**Text section**
What is Database Sharding? Split Data Across Databases

Database Sharding

Split data across servers

Users A-M → Shard 1

50% of data

Users N-Z → Shard 2

50% of data

Single DB

Slow queries

Sharded

Fast & scalable

Tools: MongoDB • PostgreSQL • MySQL

When to Use:

Database too big for one server (millions of rows)

"Set up database sharding to split data across servers"

What is Database Sharding?

Database Sharding splits your data across multiple databases—each "shard" holds a portion of your data. Users 1-1M on Shard 1, users 1M-2M on Shard 2, etc. Unlike replication (same data copied to many servers), sharding splits different data to different servers. Allows infinite scaling but adds complexity. Most startups never need sharding—vertical scaling and read replicas handle 99% of cases.

When Should You Use This?

Only shard when you've maxed out vertical scaling (biggest database server available) and read replicas, when you have >10TB of data, or when single-database writes can't keep up. Most startups never reach this point. Before sharding: optimize queries, add indexes, use caching, scale vertically, add read replicas. Sharding is a last resort—it adds huge operational complexity.

**Required actions**
(A) Do these statements agree with the database sharding page? For each, answer yes or no and quote the deciding words of the page.
(i) Sharding copies the same data to many servers.
(ii) Most startups never need sharding.
(iii) Adding indexes is one of the steps to take before sharding.
(B) Can you quote the database sharding page word for word, starting with "Database too big" and going on through "You Use This?"?
Use only the database sharding page as your source.

**Data block**

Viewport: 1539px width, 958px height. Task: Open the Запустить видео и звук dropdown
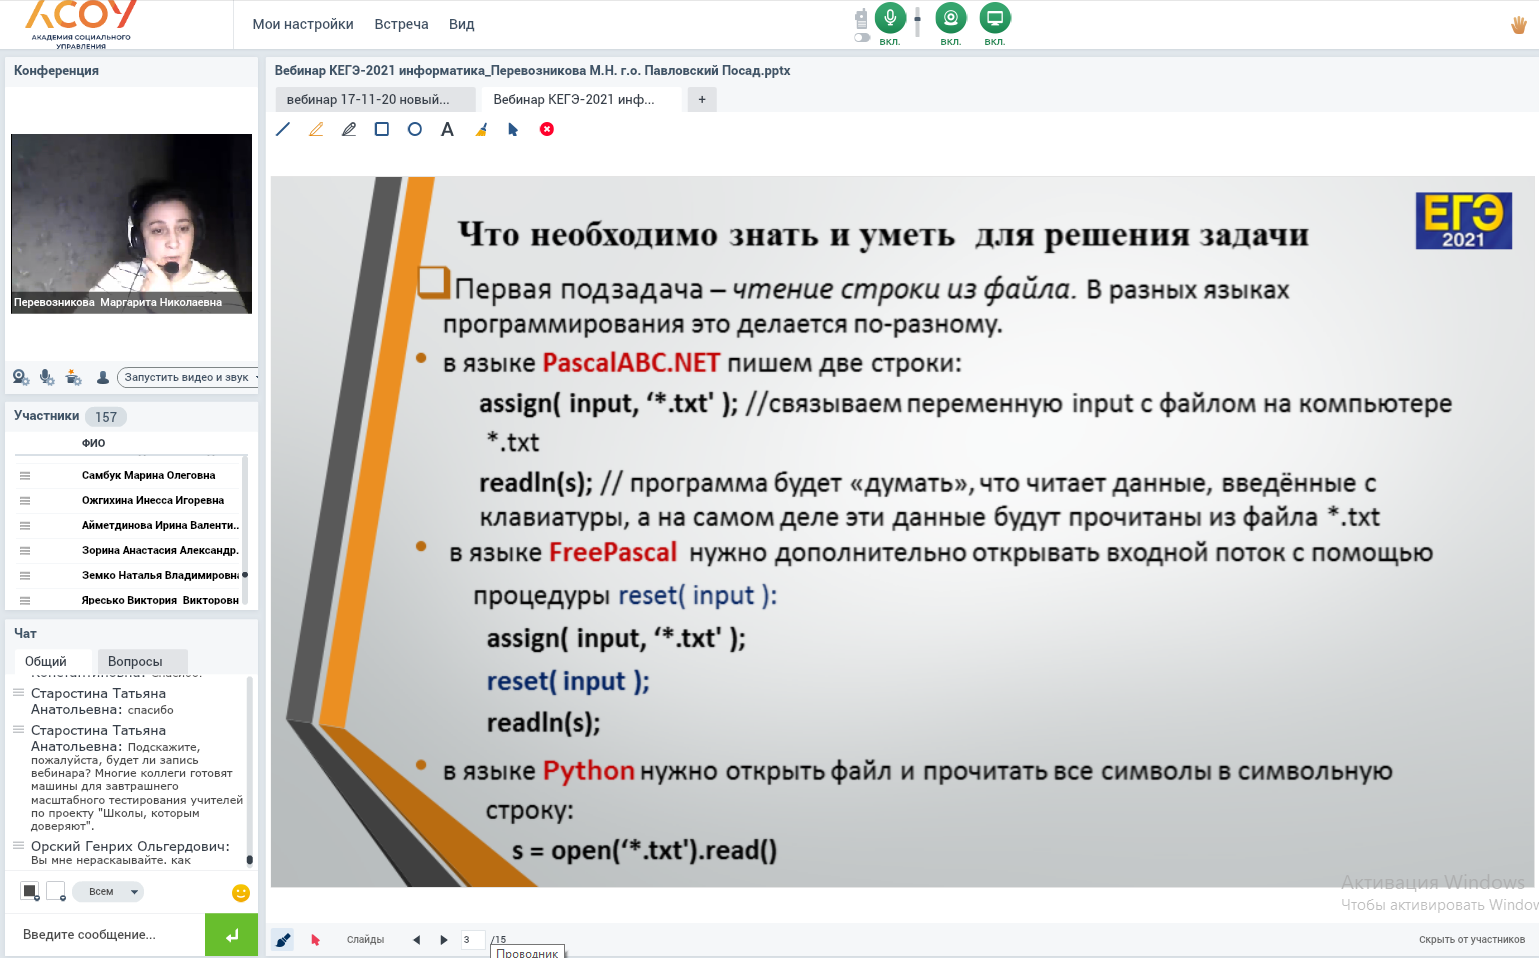(x=188, y=377)
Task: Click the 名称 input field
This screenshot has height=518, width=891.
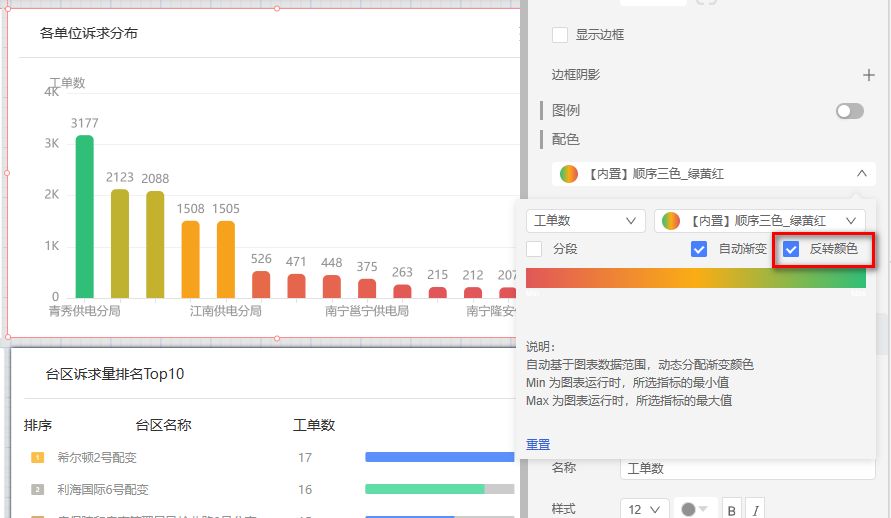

**Results for each task**
(A)
(i) No: "Unlike replication (same data copied to many servers), sharding splits different data to different servers."
(ii) Yes: "Most startups never need sharding—vertical scaling and read replicas handle 99% of cases."
(iii) Yes: "Before sharding: optimize queries, add indexes, use caching, scale vertically, add read replicas."

(B)
Database too big for one server (millions of rows)

"Set up database sharding to split data across servers"

What is Database Sharding?

Database Sharding splits your data across multiple databases—each "shard" holds a portion of your data. Users 1-1M on Shard 1, users 1M-2M on Shard 2, etc. Unlike replication (same data copied to many servers), sharding splits different data to different servers. Allows infinite scaling but adds complexity. Most startups never need sharding—vertical scaling and read replicas handle 99% of cases.

When Should You Use This?